Cela dit, les patchs de parasympatholytiques (type Scopoderm, agissant sur le système vagal) semblent avoir de bons résultats. Mais aucun patch ne peut vous priver de délaisser les “quatre F” et il ne faut pas oublier de commencer le traitement avant d’être malade. Enfin, ils ne sont pas exempts d’effets secondaires gênants (troubles de la perception, vue, goût, etc.) et sont parfois interdits sur certains navires comme les grands voiliers pour des raisons de sécurité.

Dans tous les cas, lisez attentivement la notice du médicament. Si vous tenez des fonctions pont ou machine, ou que vous avez des activités à risque comme monter dans la mâture, soyez extrêmement prudent avec tout médicament, l’abstention étant souvent la plus sage des options (ça vaut pour l’alcool aussi).

Du côté des remèdes à l’ancienne, il y a le gingembre confit qui a une certaine notoriété, mais c’est peut-être plus l’effet du sucre qu’autre chose (les études pharmacologiques sont nuancées, la plus proche des vraies conditions en mer étant “Ginger root against seasickness. A controlled trial on the open sea”, réf.).

La bonne nouvelle

La bonne nouvelle, c’est que le mal de mer cesse généralement au bout de deux ou trois jours, dans au moins neuf cas sur dix. Vous êtes amariné. Votre organisme a enfin trouvé un terrain d’entente avec les éléments, il s’est adapté.

Il ne vous reste plus qu’à vous préparer au mal de terre, une adaptation inverse, heureusement souvent très brève et bénigne (mais parfois aggravée par des libations excessives dans des commerces du port appelés bars ou pubs).

Avis aux capitaines et chefs de bord

Un mal de mer affectant un passager ou équipier qui dure plus de 48 heures ne doit jamais être pris à la légère, il peut se transformer en urgence médicale majeure.

Le tableau peut virer au cauchemar suivant : la personne alitée, déshydratée, dénutrie, la bouche brûlée par les sucs digestifs, prostrée dans un état d’affaiblissement extrême ne lui permettant pas de se lever, ayant perdu toute volonté, se laisse mourir, car c’est devenu son seul désir. Même un capitaine négrier ne souhaiterait pas ça (d’autant plus que la cargaison, c’est sacré).

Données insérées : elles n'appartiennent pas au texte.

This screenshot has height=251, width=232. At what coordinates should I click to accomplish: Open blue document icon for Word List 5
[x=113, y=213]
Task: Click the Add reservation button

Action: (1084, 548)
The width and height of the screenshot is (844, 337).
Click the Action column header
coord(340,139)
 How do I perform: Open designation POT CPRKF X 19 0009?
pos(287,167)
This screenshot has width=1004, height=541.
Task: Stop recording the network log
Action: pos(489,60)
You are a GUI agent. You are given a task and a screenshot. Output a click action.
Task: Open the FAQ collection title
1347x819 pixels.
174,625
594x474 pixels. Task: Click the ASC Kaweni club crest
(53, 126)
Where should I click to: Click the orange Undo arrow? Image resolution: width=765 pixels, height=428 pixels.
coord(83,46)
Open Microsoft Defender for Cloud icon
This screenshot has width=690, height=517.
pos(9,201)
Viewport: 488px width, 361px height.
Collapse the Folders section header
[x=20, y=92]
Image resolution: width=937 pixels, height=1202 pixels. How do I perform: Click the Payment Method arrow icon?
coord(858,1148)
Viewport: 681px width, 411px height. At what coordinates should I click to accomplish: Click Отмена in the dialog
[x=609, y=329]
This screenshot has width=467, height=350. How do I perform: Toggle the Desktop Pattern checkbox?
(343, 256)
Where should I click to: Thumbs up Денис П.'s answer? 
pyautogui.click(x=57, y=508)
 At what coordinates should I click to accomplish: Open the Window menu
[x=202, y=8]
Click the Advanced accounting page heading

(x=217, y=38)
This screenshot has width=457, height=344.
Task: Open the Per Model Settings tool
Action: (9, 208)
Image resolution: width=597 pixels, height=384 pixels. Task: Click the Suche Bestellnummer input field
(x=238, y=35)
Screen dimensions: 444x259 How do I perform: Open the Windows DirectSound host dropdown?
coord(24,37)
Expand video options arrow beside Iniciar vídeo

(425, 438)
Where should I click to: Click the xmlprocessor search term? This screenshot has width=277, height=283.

Un malade qui persiste à rester couché, réduit à l’état de loque humaine, doit être l’objet de toutes les attentions, quitte à un peu le malmener (le forcer à sortir, à boire, à manger, à se laver, etc.). Il ne faut pas céder à la pente naturelle qui incline le malade à l’isolement et la prostration.

La “gerbe d’or”

Pour terminer cet article, une anecdote personnelle : il m’est arrivé d’embarquer sur un navire, dont je tairai le nom, où un cuisinier facétieux avait inventé le concours de la “gerbe d’or”. Il s’agissait de réaliser la meilleure photographie de passager en train de vomir. En fin de saison, un jury impartial se réunissait et élisait le meilleur cliché de l’équipage. Je dois dire que cette photo en gros plan de femme expulsant un impressionnant jet de matières par-dessus bord, projection parfaitement figée dans l’air par un bon coup de flash, était particulièrement dramatique et spectaculaire.

Je crois que le capitaine a réfréné les ardeurs des amateurs de photographie artistique lorsqu’il a eu vent de manœuvres déloyales pour déclencher artificiellement les vomissements de passagers.

J’ai également connu le cas d’un patron pêcheur hauturier systématiquement malade au début de chaque campagne, souffrant les pires tourments gastriques les premières 48 heures en mer. Mais la passion du métier était toujours la plus forte et il subissait ce désagrément prévisible avec beaucoup de patience. Il se goinfrait de patates à l’eau (consommées sans beurre, ce qui est proche du supplice pour un Breton) et prétendait que cela l’aidait à passer le cap, ce qui est bien possible.

Pour ma part, le mal de mer a toujours fait mon bonheur, il y a plus à manger à table.